State Rep. Lon Burnam and local businessman Ramon Romero Jr. both think they know what’s best for Texas House District 90: Them.
The two Democrats are going head-to-head in the March 4 primary, each vying to be the one to represent the district in the Texas Legislature next year.
Burnam, who has represented District 90 since 1997, said he knows the issues that need to be addressed for this heavily Hispanic House district — and he knows how to do it.
Romero said he has served on countless city committees and commissions and believes he can better work with city leaders to improve the district.
At issue is a two-year term that pays $7,200 a year to represent District 90, which includes several inner-city areas such as Worth Heights, Polytechnic Heights, Como, Edgewood and some portions of some Northside neighborhoods.
Early voting for the primary runs through Feb. 28.
Burnam is the dean of the Tarrant County delegation and 20th in seniority in the 150-member House.
Long considered one of the House’s most liberal members, the 60-year-old environmental advocate has forged a working relationship with GOP leaders and House members and has worked to help residents in his district address issues ranging from getting insurance to gaining government-issued photo IDs to vote.

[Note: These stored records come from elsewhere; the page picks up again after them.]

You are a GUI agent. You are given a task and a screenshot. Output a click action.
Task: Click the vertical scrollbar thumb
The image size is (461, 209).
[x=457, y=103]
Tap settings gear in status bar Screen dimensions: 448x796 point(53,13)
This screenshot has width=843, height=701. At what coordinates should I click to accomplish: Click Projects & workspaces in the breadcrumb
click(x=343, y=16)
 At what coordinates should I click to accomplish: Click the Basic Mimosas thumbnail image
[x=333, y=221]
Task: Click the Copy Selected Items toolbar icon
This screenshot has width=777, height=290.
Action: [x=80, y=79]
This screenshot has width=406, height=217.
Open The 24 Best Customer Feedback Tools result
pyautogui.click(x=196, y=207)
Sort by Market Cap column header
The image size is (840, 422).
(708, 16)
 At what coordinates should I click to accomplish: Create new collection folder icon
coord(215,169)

“In the 17 years I have been a representative, I have learned how state government works and the best way to advocate for the interests of our people,” he said. “I know the issues, the people and the processes.

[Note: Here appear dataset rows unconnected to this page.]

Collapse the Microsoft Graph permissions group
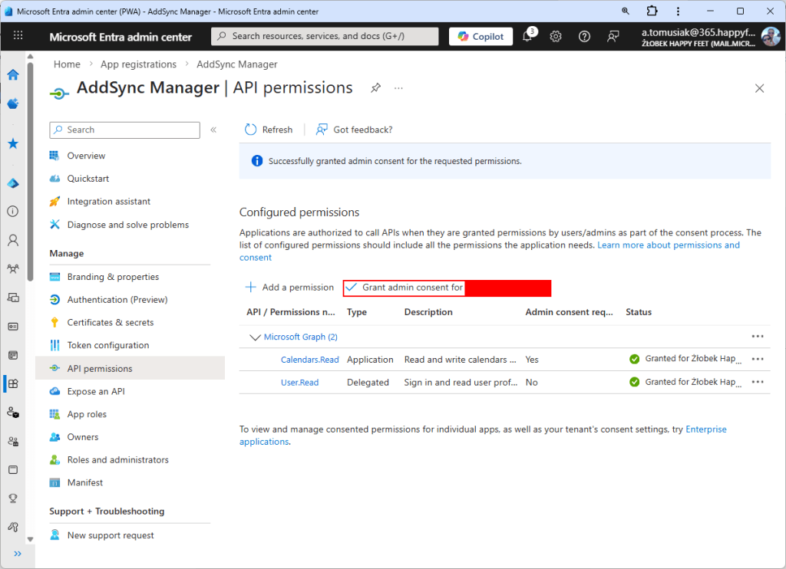This screenshot has height=569, width=786. pos(255,337)
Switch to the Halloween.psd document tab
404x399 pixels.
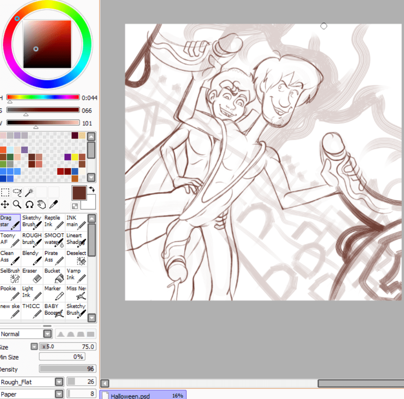[142, 395]
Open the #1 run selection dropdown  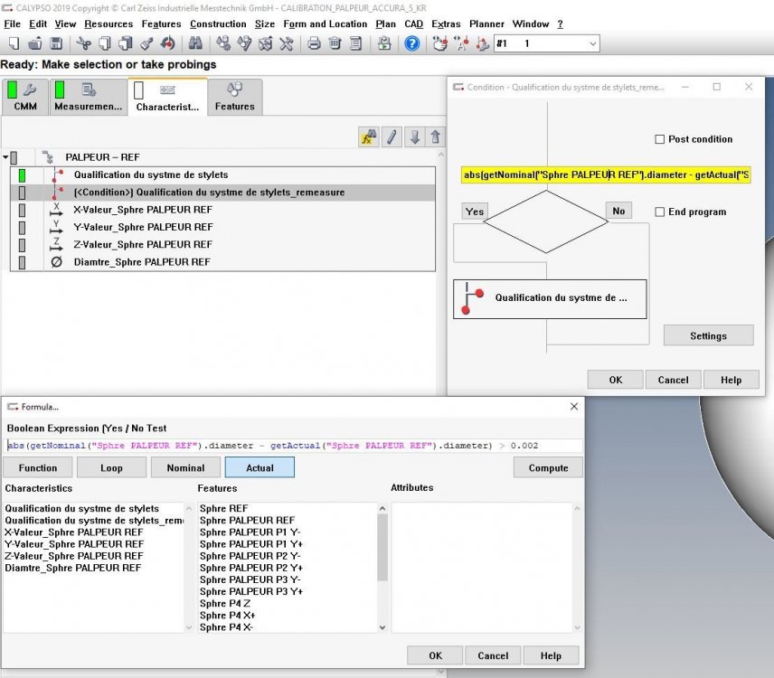click(592, 43)
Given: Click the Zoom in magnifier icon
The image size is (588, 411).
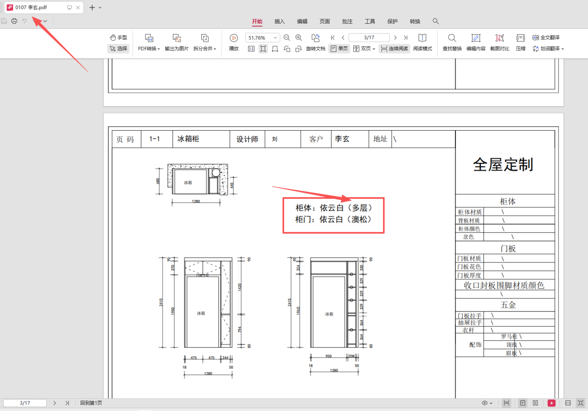Looking at the screenshot, I should (x=299, y=38).
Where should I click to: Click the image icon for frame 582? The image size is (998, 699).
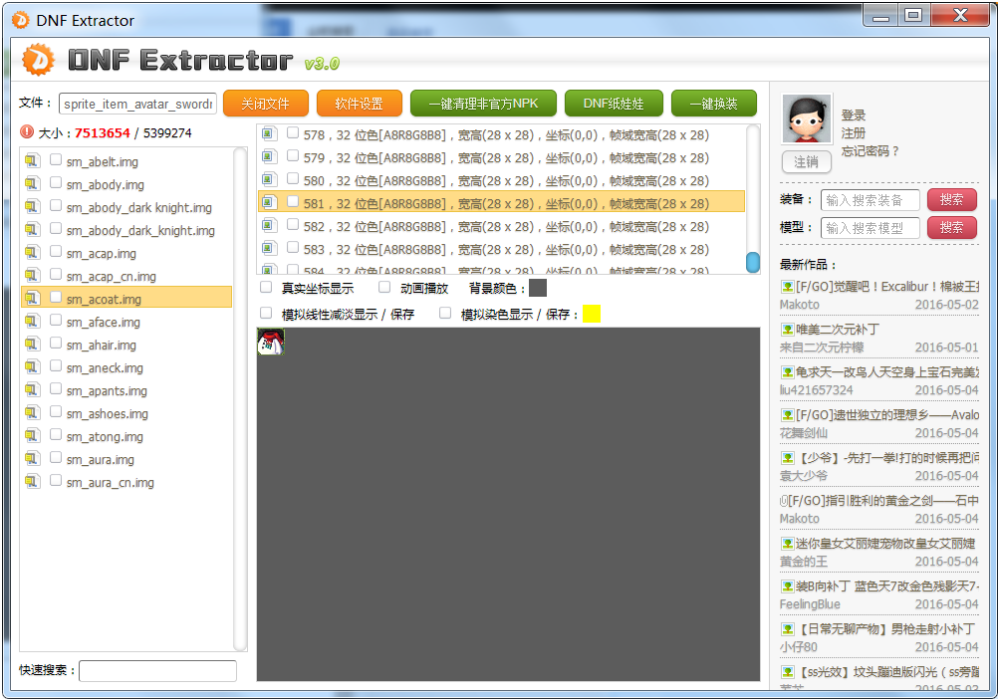[x=268, y=226]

“I am the better candidate because this knowledge allows me to be effective, and also because I am doing this to serve. I am not trying to make a name for myself or flatter my ego or run for higher office, and I don’t feel entitled to this seat. I running because I care and because I think I can be the most effective person to help our people.”
Burnam’s most recent campaign finance report shows that he raised nearly $18,000 in January and has more than $70,000 in cash on hand.
If re-elected to the post, Burnam said his top priorities include pushing for better funding for public schools and better healthcare for Texans.
“I will also continue to add to the more than 15 healthcare workshops I have held in my district — half in English and half in Spanish — to help enroll people in health insurance,” he said. “A healthy, educated people are a thriving people.”
Romero, a 40-year-old Fort Worth native, has served as head of the city’s planning commission and as a member of several city committees, including the golf advisory committee, Zoning Commission and Air Quality Task Force Committee.
He made an unsuccessful bid to represent District 8 on the Fort Worth City Council 2012, losing in a runoff.
But the owner of A-Fast Coping Tile and Stone said he still wants to serve and give back to his community.
He said he’s running for this House district because he doesn’t see Burnam’s office and the city working together well “to solve some of the issues our community has.”
“I don’t believe Lon Burnam is connected to our community to the degree that he should be,” he said. “I can bring people together and do a better job than Lon Burnam has.”
Romero’s most recent campaign finance report shows that he raised $26,000 in January and has nearly $40,000 in cash on hand.
If elected, Romero said his priority would be education.
“It would be to focus on education and to look at it with a microscope and look at the things we are doing right and the things we are doing wrong,” he said. “In District 90, we have roughly one out of every two adults who don’t have a high school diploma. That has an effect on our economy and how much these people are going to make.”